そんな、資源のムダとしか思えない「もったいない美人」さんにはどんな原因があるのでしょう?タイプ別に分析してみました。


過去の栄光から逃れられない型

小さい頃からの天然美人なら、当然「かわいい」「キレイ」とさんざん言われて育ってきています。そんな経験が足かせになっているのが、このタイプ。

成功体験がしみついている

小中学生のころから、かわいい、美人だという言葉を空気のように浴びて成長した美人のIさん。

通りすがりの多くの人が二度見して、高校のころには、他校の男子生徒にも名前を知られ、「○○さんの電話番号を売ってくれ」と、携帯番号に値段がつくほどの有名人。

学校で一番のイケメンと名高い、モテる先輩に告白されて付き合い、女子たちから羨望のまなざしを浴びていました。

大学生になると、大人の男性と付き合う機会も増え、何もしなくてもお金を持った男性にちやほやされ、高級なレストランに連れて行ってもらえる。大学内でも、飲み会に参加しようものなら男の子たちが大喜び。

そんなIさんにとって、ちやほやされること、容姿で特別扱いされることは当たり前のことになっていました。

レベルを落とせない…

だけど、人生は絶頂期ばかりではありません。そんなIさんですが、20代も後半になるにつれ、周りが昔ほど華やかではなくなってきました。

モテないわけではなく、それなりにアプローチを受けることもあるにはあるのですが、正直言ってIさんの方で問題外、と判断せざるを得ない男性ばかり。

職場などの環境のせいかもしれませんが、自分は一体どうしてしまったんだろうと、魔女の宅急便で空を飛べなくなった時のキキのように焦りを感じ始めました。

昔、ハイレベルの男性にモテるのが当たり前だった頃の感覚が捨てられず、相手を値踏みしてしまって誰とも付き合えない。

同性の前では全く驕ったところも見せず、「私なんて、全然」と謙遜を忘れないIさんですが、友人たちから「あの子が、あんなレベルの男と付き合うなんて」と思われるのが嫌だというプライドをしっかり隠し持っていました。

付き合う人のレベルを落とせない。そう思っているうちに、いつの間にか何年も彼氏がいないという状況になってしまったのです。

トラウマ型

家族や、過去に付き合った男との間にトラウマがあり、自ら恋愛を遠ざけてしまっているタイプです。

性的虐待で男性不信に

子供のころの性的なトラウマというのは、生涯尾をひきます。

まだ男女のことも、世の中のこともわからず、自分が女だという自覚もない年頃に、女に生まれたというだけで勝手に性的な対象にされ、一方的な性的暴力を受ける。そんな経験は、後の恋愛観のみならず、人格形成にも深い傷を残します。

容姿が良いために、特にそんな目にあいやすかった女性は、男性全体に根強い不信感を持っていることも少なくありません。

自分が女性であることも、美人と言われる容姿であることも、自ら望んだわけではなく勝手についてきたもの。それが自分を苦しめた、という認識があるので、外見を誉められることにも否定的です。

近づいてくる男性がいても、ほんの少しでも自分の外見的なものが目当てなのだ、と感じてしまうと即シャットアウト。結果、男性から近寄りがたいオーラを出してしまってガードが固く、付き合うに至っても長続きしないことが多いのです。

母親に否定され続けて

いわゆる「毒親」を持ってしまったために、美人だしこれといった欠点もないのに、極端に自己評価が低い人もいます。

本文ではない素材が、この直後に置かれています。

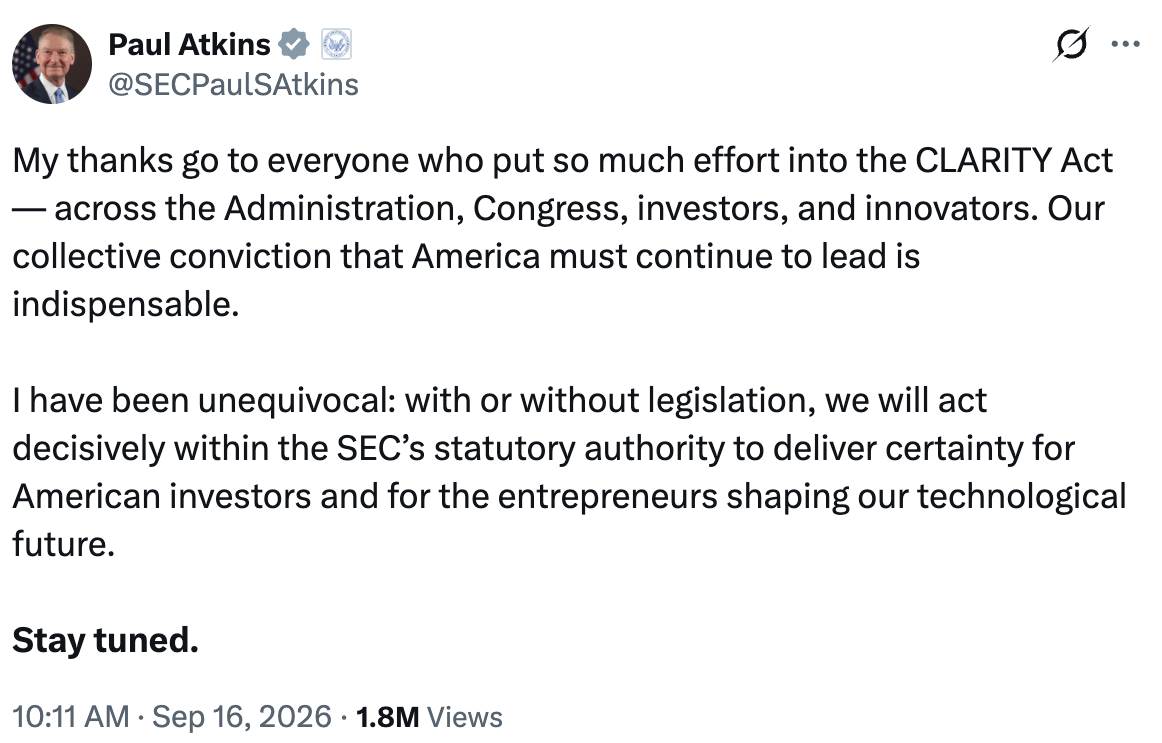Click the Sep 16, 2026 date
1162x743 pixels.
point(242,717)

Nさんは、子供のころから母親に誉められた記憶がないといいます。母親は、容姿に恵まれたNさんが傲慢になってはいけないと思ったのか、単に気に入らなかったのか、欠点ばかりをあげつらうようなことばかり言い続けました。

誰かが「可愛いね」と言おうものなら機嫌が悪くなり、「調子に乗るんじゃないよ」と釘を刺してくる。

勉強でもスポーツでも、いくら頑張っても認めてもらえませんでした。対して、妹の方ばかり可愛がり、明らかにNさんとは扱いが違ったといいます。

大人になってからも、母親の声を内面化してしまったNさんは、周りにいくら誉められても「そんなわけない、自分はダメだ」という根強い自己否定を持っていて、自分に満足できたためしがありませんでした。

恋愛でも、ものすごく消極的かつ不器用。言い寄ってくる人がいても「私なんかを好きなんて変」と自ら遠ざけてしまい、的外れな人に密かに片想いするだけ、という負のスパイラルに陥ってしまっているのです。

精神的に病んだところがあっても、表面上は明るくさっぱりとしていることが多いトラウマ型の女性。そのため、周りは彼女の問題に気づかず、「あんな人がどうして男っ気ないんだろう?」と不思議に思うのです。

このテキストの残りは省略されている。